Dans ce monde rude, implacable, où la surpopulation carcérale est régulièrement dénoncée par la section française de l'Observatoire international des prisons, et face à l'illettrisme, des femmes et des hommes dévoués initient les détenus à la littérature pour faciliter leur insertion. Chaque semaine, des bénévoles les accompagnent de façon individuelle dans une évasion mentale.
Quand tu es en prison, il y a deux moments où tu n’y es pas : quand tu dors, et quand tu lis.
Erri de Luca, écrivain et journaliste italien, ancien détenu
Le film évoque plusieurs réalités propres à l’incarcération en Guadeloupe, notamment celles de l’isolement, de la récidive, mais plus encore, de l’illettrisme.

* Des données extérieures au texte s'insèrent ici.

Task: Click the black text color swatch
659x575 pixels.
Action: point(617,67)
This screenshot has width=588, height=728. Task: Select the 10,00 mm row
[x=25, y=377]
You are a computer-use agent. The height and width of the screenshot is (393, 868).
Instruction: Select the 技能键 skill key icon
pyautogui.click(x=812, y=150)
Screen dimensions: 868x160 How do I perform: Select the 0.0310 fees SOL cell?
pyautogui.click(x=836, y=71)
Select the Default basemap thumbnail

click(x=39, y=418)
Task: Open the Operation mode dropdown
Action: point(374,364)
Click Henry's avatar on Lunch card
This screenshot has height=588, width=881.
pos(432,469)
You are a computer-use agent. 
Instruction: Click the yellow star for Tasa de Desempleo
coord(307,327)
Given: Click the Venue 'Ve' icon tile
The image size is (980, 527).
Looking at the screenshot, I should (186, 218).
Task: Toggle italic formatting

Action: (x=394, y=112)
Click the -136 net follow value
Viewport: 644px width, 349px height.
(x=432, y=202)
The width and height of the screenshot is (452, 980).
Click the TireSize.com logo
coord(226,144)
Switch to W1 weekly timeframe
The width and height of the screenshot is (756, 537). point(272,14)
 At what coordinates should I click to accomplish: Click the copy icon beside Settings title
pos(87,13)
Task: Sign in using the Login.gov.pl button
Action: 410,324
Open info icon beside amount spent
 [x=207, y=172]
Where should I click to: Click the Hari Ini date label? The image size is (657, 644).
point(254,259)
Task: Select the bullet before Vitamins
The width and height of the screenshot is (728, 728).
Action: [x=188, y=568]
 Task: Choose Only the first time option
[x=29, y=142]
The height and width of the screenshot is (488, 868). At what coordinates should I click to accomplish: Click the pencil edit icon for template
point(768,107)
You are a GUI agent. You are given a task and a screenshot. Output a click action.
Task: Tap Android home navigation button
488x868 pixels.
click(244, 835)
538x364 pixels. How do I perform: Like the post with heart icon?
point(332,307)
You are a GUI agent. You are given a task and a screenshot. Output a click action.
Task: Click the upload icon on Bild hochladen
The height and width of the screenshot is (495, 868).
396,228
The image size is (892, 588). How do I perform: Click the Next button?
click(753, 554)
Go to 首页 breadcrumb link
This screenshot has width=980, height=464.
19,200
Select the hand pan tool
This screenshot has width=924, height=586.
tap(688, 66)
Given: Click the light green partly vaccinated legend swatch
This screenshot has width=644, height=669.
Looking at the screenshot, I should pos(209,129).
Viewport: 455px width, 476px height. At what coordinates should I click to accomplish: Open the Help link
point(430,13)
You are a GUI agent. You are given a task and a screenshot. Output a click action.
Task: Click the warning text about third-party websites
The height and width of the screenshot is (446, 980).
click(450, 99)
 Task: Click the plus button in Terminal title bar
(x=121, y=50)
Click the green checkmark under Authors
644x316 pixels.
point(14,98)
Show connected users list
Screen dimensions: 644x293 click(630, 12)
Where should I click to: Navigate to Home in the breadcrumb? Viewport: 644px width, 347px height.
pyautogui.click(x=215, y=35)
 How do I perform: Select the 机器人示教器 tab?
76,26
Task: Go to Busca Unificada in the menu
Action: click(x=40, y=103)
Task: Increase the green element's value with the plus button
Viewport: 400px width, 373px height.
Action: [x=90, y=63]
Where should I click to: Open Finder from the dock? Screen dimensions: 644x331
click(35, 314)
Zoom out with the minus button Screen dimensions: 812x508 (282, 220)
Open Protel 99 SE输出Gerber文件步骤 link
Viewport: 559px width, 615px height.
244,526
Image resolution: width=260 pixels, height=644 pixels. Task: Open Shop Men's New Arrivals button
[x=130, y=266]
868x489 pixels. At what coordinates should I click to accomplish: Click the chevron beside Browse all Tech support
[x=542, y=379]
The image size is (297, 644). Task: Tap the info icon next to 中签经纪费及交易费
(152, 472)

Cette plongée dans le monde carcéral montre comment les personnes détenues se saisissent de la lecture comme outil d’expression de soi et de réinsertion grâce à l’humanité qu’elle incarne, avec toute la complexité que cette démarche suppose, mais aussi avec émotion et pudeur.
Lire pour s'en sortir
En mars 2021, une association s’est implantée dans les établissements pénitentiaires de Guadeloupe. Depuis, plus de 1 000 livres ont été lus par près de 130 lecteurs et lectrices détenu(e)s, plus de 900 fiches de lectures ont été rendues. Sur le terrain, une vingtaine de bénévoles donnent un après-midi de leur temps chaque semaine.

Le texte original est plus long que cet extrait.